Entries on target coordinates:
--- start ---

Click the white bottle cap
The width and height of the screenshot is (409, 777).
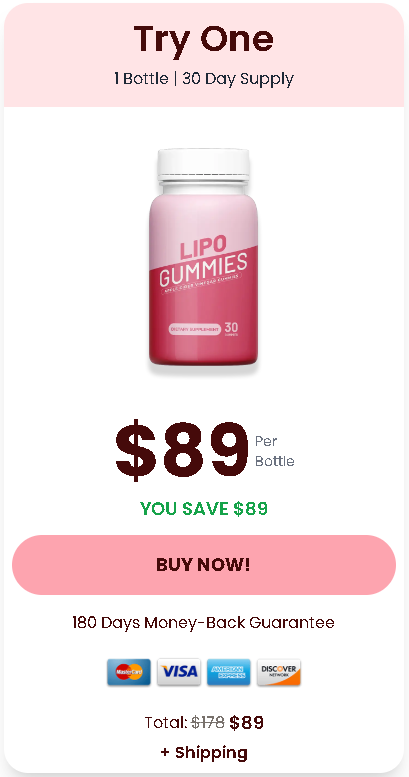(203, 164)
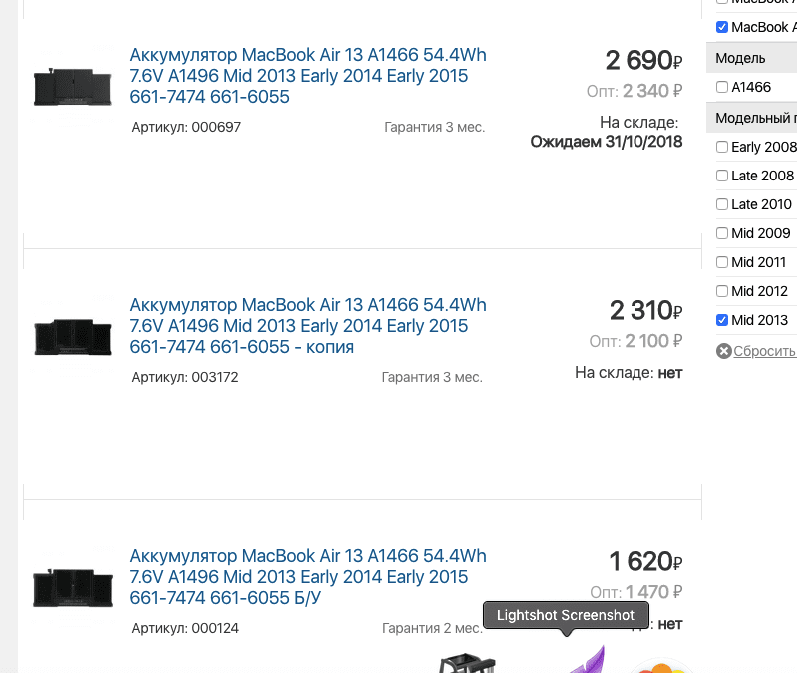This screenshot has height=673, width=797.
Task: Enable the Mid 2012 checkbox
Action: pos(722,291)
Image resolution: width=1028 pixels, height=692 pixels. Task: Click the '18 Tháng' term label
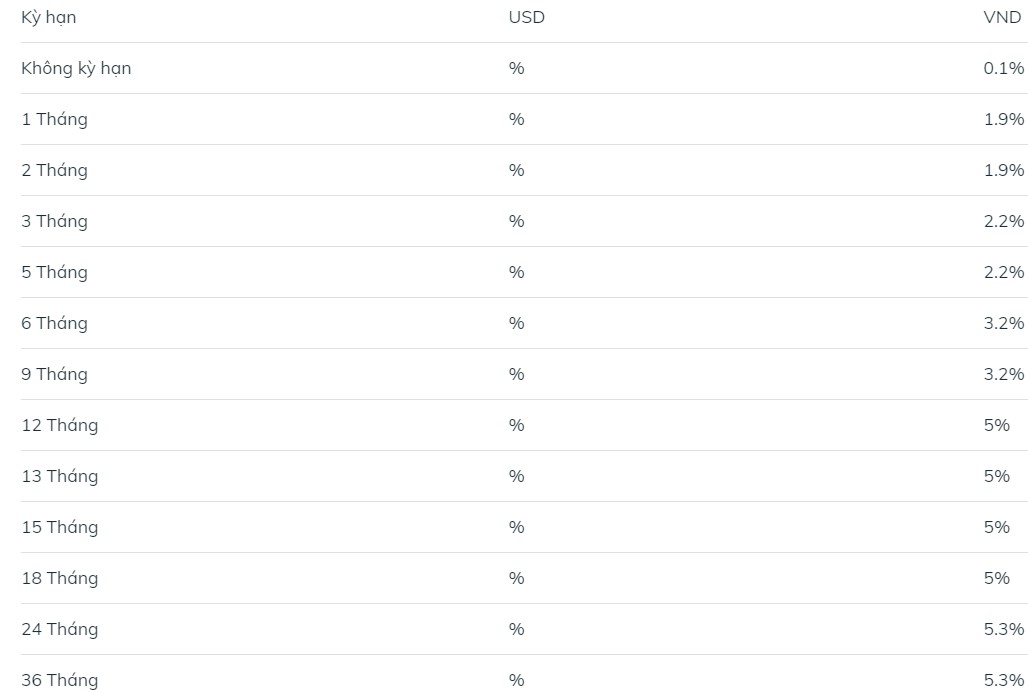click(x=60, y=579)
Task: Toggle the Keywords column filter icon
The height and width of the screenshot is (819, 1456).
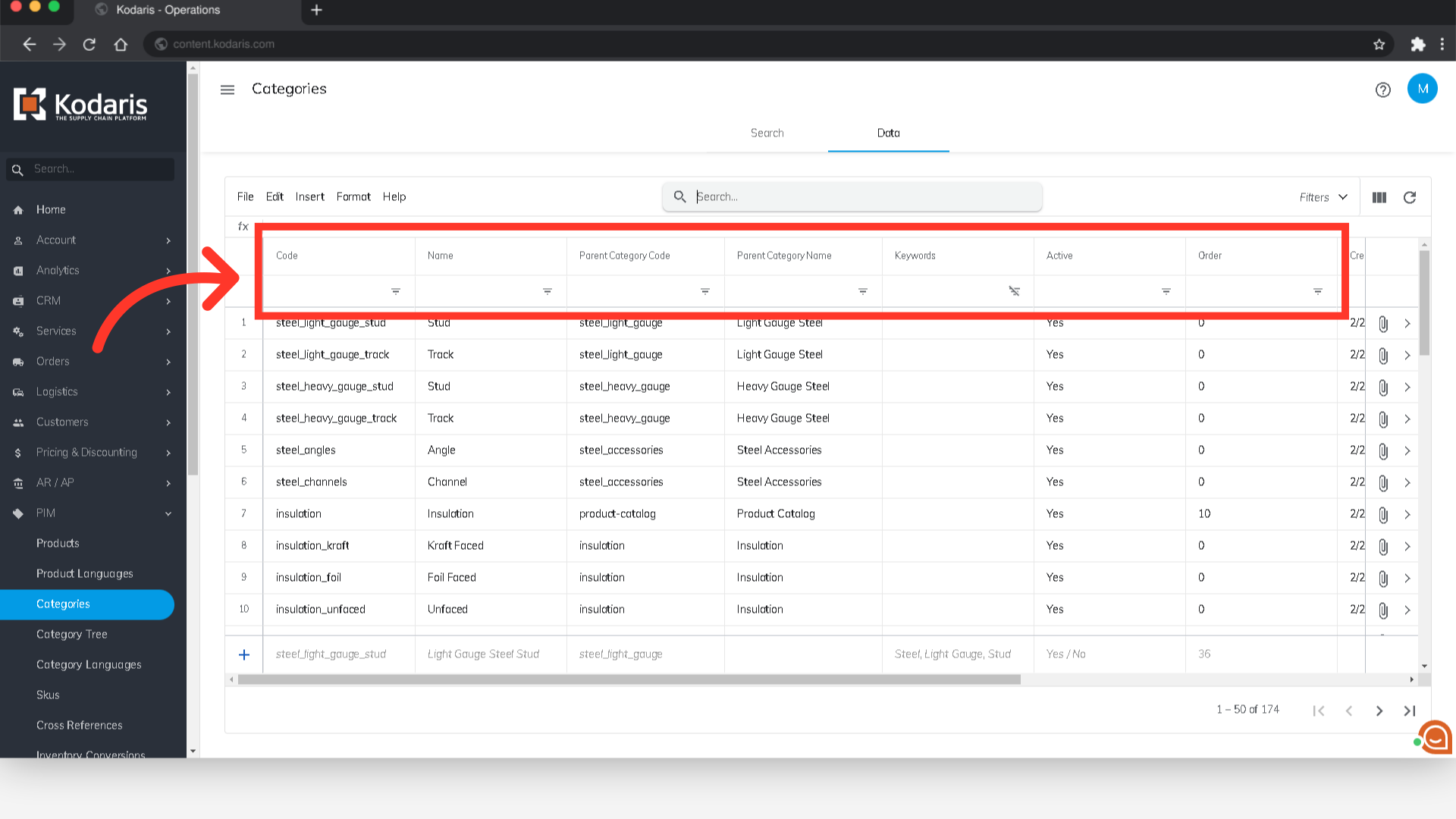Action: pyautogui.click(x=1014, y=291)
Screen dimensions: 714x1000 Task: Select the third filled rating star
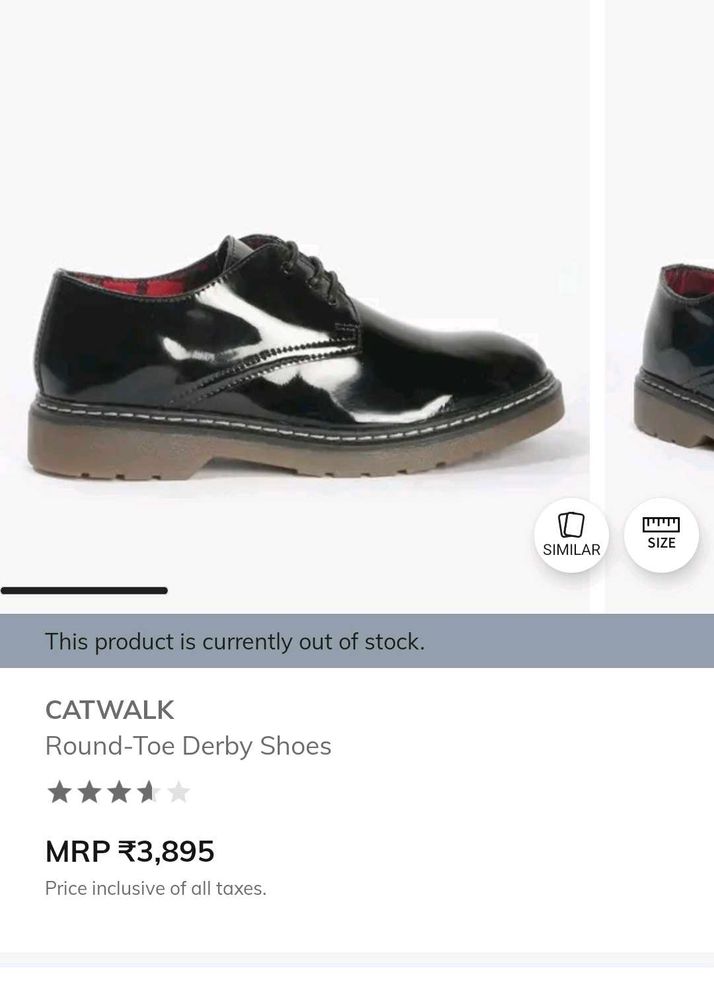pyautogui.click(x=119, y=792)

--- end ---

Starting at the line that contains "Screen dimensions: 714x1000" and ending with the last of the lines, rewrite them with "rating star" replaced by "review star" and everything else left as it is. Leave the pictures out of your answer.

SOLVED EXERCISE>
Screen dimensions: 714x1000 Task: Select the third filled review star
pyautogui.click(x=119, y=792)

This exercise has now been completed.